Ce lien étroit a été tissé par l'Histoire. Il a
aujourd'hui une triple composante : juridique, physique et affective.
A. UN LIEN JURIDIQUE OFFICIALISÉ RÉCEMMENT
1. Les textes spécifiques à La Poste
Même s'il est indéniable que la mission
d'aménagement du territoire impartie à La Poste s'exerçait
antérieurement, sa reconnaissance juridique date de la loi du
2 juillet 1990.
Proclamée dans ses principes par les articles de cette loi
déjà cités au début du présent chapitre,
cette mission n'est toutefois précisée que dans le cahier des
charges de La Poste et dans le contrat de plan État/Poste.
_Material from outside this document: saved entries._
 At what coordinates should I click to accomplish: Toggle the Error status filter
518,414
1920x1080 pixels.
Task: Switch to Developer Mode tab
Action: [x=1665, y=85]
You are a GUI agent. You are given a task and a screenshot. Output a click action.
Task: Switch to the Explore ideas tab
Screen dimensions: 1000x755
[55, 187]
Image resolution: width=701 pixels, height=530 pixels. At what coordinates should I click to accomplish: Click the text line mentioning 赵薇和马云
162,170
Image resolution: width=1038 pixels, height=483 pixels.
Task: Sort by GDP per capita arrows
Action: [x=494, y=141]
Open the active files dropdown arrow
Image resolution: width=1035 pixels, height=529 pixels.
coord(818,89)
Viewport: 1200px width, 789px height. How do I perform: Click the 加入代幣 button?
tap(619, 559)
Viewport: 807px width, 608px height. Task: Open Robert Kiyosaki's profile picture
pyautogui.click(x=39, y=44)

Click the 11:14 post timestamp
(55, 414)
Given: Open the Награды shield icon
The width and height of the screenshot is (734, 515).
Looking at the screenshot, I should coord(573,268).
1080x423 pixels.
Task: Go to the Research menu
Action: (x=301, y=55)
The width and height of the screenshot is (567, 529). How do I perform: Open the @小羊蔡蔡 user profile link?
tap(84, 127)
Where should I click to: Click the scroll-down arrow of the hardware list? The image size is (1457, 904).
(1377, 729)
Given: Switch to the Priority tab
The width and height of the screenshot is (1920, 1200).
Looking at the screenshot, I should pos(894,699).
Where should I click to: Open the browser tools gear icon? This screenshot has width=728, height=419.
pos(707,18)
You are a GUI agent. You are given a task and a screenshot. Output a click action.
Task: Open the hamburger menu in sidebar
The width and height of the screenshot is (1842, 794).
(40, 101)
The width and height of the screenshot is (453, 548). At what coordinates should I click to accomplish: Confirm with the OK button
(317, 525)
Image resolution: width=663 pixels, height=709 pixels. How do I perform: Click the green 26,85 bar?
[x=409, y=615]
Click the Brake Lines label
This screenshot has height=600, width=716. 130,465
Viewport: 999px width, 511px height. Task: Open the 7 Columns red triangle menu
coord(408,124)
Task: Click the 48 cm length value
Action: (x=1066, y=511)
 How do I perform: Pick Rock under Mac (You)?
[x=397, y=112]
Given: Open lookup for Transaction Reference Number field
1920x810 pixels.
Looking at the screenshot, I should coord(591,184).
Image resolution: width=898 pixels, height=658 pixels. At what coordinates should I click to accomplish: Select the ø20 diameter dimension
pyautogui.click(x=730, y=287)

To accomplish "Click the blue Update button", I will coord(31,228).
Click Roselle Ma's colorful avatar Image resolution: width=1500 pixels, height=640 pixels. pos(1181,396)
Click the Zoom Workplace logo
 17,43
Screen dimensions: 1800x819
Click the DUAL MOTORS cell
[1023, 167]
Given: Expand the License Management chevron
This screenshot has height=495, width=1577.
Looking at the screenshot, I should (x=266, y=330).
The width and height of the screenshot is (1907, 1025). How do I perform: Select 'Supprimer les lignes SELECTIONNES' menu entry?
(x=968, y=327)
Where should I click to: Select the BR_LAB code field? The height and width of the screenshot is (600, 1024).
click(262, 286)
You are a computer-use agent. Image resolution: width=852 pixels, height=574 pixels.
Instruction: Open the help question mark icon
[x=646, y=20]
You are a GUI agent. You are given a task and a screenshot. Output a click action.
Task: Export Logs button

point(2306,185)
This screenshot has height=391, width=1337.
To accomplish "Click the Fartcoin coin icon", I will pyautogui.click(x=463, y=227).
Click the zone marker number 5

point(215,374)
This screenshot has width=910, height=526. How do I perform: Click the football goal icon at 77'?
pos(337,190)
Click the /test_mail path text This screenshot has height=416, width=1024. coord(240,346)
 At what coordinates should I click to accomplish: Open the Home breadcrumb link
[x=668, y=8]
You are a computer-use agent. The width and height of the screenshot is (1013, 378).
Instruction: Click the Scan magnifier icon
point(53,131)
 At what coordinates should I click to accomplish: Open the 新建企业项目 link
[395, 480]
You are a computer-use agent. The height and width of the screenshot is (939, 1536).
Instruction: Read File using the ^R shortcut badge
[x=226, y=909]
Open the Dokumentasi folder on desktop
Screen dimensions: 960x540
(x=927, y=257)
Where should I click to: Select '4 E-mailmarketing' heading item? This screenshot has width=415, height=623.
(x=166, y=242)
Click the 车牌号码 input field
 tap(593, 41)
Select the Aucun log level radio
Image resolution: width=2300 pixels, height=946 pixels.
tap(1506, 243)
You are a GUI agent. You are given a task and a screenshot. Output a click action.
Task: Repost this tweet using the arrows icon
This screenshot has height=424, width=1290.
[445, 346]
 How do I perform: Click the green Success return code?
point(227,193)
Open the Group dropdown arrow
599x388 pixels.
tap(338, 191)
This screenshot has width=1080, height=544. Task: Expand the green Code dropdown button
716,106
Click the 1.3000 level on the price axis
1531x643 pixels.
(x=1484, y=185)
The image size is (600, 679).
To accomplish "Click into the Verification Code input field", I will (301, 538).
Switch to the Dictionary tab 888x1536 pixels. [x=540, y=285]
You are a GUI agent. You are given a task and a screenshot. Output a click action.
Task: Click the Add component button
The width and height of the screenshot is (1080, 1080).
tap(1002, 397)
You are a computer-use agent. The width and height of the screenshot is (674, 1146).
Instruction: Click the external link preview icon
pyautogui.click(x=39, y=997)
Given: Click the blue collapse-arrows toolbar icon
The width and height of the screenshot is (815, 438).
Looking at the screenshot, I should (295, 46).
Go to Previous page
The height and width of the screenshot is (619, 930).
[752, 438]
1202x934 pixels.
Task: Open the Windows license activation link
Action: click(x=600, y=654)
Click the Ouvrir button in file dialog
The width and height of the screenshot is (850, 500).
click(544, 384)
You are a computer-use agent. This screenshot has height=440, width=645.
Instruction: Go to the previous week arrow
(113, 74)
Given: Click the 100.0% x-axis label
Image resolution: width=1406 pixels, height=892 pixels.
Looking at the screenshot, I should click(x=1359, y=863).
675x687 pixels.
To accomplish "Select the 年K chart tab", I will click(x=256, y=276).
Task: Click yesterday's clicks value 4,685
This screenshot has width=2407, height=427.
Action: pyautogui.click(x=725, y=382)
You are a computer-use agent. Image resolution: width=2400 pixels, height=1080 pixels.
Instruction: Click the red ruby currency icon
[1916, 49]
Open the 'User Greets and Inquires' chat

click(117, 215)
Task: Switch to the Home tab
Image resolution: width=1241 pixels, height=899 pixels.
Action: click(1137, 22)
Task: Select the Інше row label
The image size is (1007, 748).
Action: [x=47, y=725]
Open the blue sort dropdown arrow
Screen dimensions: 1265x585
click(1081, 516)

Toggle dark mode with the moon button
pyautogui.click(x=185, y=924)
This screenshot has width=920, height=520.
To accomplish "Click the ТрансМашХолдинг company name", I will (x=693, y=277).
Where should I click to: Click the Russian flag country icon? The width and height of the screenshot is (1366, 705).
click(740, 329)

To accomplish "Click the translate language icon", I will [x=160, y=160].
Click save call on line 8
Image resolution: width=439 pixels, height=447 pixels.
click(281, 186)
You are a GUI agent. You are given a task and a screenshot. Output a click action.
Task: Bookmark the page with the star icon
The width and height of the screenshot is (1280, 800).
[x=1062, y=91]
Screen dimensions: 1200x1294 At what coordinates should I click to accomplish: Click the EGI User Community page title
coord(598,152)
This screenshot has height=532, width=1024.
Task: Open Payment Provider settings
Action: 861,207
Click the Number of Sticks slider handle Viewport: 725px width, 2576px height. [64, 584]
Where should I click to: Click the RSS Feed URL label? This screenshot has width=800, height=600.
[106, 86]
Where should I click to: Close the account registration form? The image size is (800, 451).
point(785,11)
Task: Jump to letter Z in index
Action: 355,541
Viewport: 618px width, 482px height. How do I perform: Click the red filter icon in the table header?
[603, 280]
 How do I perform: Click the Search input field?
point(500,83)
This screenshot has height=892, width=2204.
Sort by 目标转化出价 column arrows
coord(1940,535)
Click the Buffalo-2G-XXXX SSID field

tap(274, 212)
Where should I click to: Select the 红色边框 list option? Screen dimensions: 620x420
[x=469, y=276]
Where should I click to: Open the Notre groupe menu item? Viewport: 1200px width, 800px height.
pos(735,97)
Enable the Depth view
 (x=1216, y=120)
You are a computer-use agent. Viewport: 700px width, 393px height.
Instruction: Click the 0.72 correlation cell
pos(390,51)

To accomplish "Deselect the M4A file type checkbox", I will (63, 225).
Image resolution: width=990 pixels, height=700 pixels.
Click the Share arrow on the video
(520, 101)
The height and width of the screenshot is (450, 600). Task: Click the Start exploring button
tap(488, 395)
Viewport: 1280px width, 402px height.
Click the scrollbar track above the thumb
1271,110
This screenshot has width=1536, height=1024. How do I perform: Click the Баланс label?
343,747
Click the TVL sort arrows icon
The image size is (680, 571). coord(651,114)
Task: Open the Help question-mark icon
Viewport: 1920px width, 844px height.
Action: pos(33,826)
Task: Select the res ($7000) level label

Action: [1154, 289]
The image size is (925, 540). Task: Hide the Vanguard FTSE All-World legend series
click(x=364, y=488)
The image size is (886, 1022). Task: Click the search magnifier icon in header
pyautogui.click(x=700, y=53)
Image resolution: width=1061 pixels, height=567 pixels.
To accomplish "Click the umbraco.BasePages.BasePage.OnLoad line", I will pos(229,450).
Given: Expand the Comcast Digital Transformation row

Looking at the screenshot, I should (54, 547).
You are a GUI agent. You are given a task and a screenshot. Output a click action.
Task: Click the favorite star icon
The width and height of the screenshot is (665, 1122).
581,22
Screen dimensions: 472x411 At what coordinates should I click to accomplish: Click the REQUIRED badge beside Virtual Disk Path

Rappelons, tout d'abord, que l'article 3 du
cahier des charges
,
cité in extenso ci-dessus, prévoit que pour le service public du
courrier, La Poste "
dessert l'ensemble du territoire en prenant en
compte les orientations générales de la politique
gouvernementale, notamment en matière d'aménagement du
territoire
".
Les articles 21, 24 et 25 traitent des obligations de La Poste en ce qui
concerne la présence postale ainsi que ses relations avec les
échelons déconcentrés de l'État et les
collectivités locales. Ainsi, l'article 21 dispose que "
La
Poste constitue, développe et exploite sur l'ensemble du territoire un
réseau d'installations et de dessertes destiné à fournir
l'ensemble de ses services
". L'article 24 indique que
"
dans la définition de ses programmes d'équipement, La
Poste prend en considération les orientations générales de
la politique d'aménagement du territoire définies par le
Gouvernement, ainsi que les données et objectifs de développement
économique et social des régions, des départements et des
communes
" et que "
La Poste définit sa politique de
présence locale après concertation avec le préfet
concerné
". L'article 35, quant à lui, fixe la
composition des instances de concertation locale.
Le premier contrat de plan (1995-1997)
consacre l'ensemble de son
article 4 à détailler les types d'actions prioritaires qui
doivent être assurées par l'exploitant public dans le cadre de sa
participation à l'aménagement du territoire.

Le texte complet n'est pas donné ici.